ADVERTORIAL – Permasalahan lahan di Jalan Sultan Hasanuddin kembali menjadi sorotan pemerintah dan masyarakat, dengan sejarah panjang yang melatarbelakanginya. Ketua Komisi I Dewan Perwakilan Rakyat Daerah (DPRD) Kota Samarinda, Samri Shaputra, menegaskan adanya berbagai versi mengenai asal-usul polemik tersebut.
“Awal mula permasalahannya ada beberapa versi,” ujarnya saat ditemui di Kantor DPRD Kota Samarinda, Kamis (14/08/2025) sore.
Salah satu versi yang beredar terkait dengan kebakaran yang terjadi pada masa pemerintahan sebelumnya. Peristiwa itu memaksa sebagian warga untuk direlokasi ke lahan yang kini menjadi sorotan publik. “Jadi awalnya dulu pemerintahan sebelumnya itu pernah terjadi kebakaran,” jelas Samri.
Warga yang terdampak kebakaran kemudian ditempatkan di lahan tersebut.

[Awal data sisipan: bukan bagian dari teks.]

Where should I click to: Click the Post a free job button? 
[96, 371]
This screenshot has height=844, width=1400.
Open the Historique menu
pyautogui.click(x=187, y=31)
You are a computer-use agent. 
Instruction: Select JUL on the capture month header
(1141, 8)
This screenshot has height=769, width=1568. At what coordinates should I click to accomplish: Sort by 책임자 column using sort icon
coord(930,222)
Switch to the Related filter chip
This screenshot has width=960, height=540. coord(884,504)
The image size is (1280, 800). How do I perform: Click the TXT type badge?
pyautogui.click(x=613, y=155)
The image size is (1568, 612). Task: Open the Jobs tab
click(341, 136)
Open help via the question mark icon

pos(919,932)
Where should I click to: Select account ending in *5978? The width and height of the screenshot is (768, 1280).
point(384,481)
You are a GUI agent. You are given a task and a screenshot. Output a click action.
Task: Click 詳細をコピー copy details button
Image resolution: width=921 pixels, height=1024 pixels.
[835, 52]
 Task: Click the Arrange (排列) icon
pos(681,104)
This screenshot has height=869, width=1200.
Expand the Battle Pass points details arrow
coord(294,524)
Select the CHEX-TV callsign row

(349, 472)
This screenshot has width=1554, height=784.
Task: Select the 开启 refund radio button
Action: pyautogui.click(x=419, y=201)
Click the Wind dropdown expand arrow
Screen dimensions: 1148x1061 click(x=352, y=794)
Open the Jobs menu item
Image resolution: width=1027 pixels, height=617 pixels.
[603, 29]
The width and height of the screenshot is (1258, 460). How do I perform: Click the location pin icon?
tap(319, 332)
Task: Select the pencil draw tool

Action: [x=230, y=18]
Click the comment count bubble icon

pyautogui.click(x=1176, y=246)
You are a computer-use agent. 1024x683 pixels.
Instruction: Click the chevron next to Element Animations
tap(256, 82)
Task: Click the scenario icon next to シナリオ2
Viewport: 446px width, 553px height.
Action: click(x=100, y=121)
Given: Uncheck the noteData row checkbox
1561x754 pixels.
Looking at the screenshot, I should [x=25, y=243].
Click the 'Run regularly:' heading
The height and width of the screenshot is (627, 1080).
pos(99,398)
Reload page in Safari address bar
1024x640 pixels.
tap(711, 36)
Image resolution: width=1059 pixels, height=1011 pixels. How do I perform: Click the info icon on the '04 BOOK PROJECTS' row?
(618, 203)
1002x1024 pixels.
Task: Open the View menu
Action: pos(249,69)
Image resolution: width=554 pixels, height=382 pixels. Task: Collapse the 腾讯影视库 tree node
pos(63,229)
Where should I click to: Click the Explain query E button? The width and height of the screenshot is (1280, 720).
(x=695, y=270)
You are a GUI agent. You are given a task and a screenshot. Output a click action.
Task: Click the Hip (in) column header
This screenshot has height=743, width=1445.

Namun, menurut Samri, sebagian dari mereka sudah tidak lagi menempati lokasi itu. “Kemudian masyarakat itu direlokasi ke sana, bermukim di sana tapi mereka yang direlokasi itu, menurut informasi, itu sudah nggak ada lagi di situ,” ujarnya.
Selain itu, sejumlah informasi menyebutkan bahwa lahan tersebut sempat berpindah tangan melalui transaksi yang tidak resmi, meski hal itu belum dapat dipastikan secara hukum. “Saya tidak tahu juga ada info itu sudah mulai diperjualbelikan,” katanya.
Samri menilai, sebagian warga yang awalnya menempati lahan mungkin menyadari status kepemilikan yang bukan milik mereka, sehingga memilih pindah setelah memperoleh kesempatan atau rezeki lain. “Mungkin yang awalnya itu karena dia sadar bahwa ini bukan lahan mereka, kemudian sudah dapat rezeki, pindahlah di situ,” ucapnya.
Perpindahan tersebut membuka kesempatan bagi pihak lain yang ingin menempati lahan, bahkan bagi mereka yang tidak mengetahui riwayat tanah sebelumnya. “Terus ada ya masyarakat mungkin yang lain tertarik, ya sudah saya aja gantikan, mungkin diganti bangunannya lain sebagainya,” kata Samri.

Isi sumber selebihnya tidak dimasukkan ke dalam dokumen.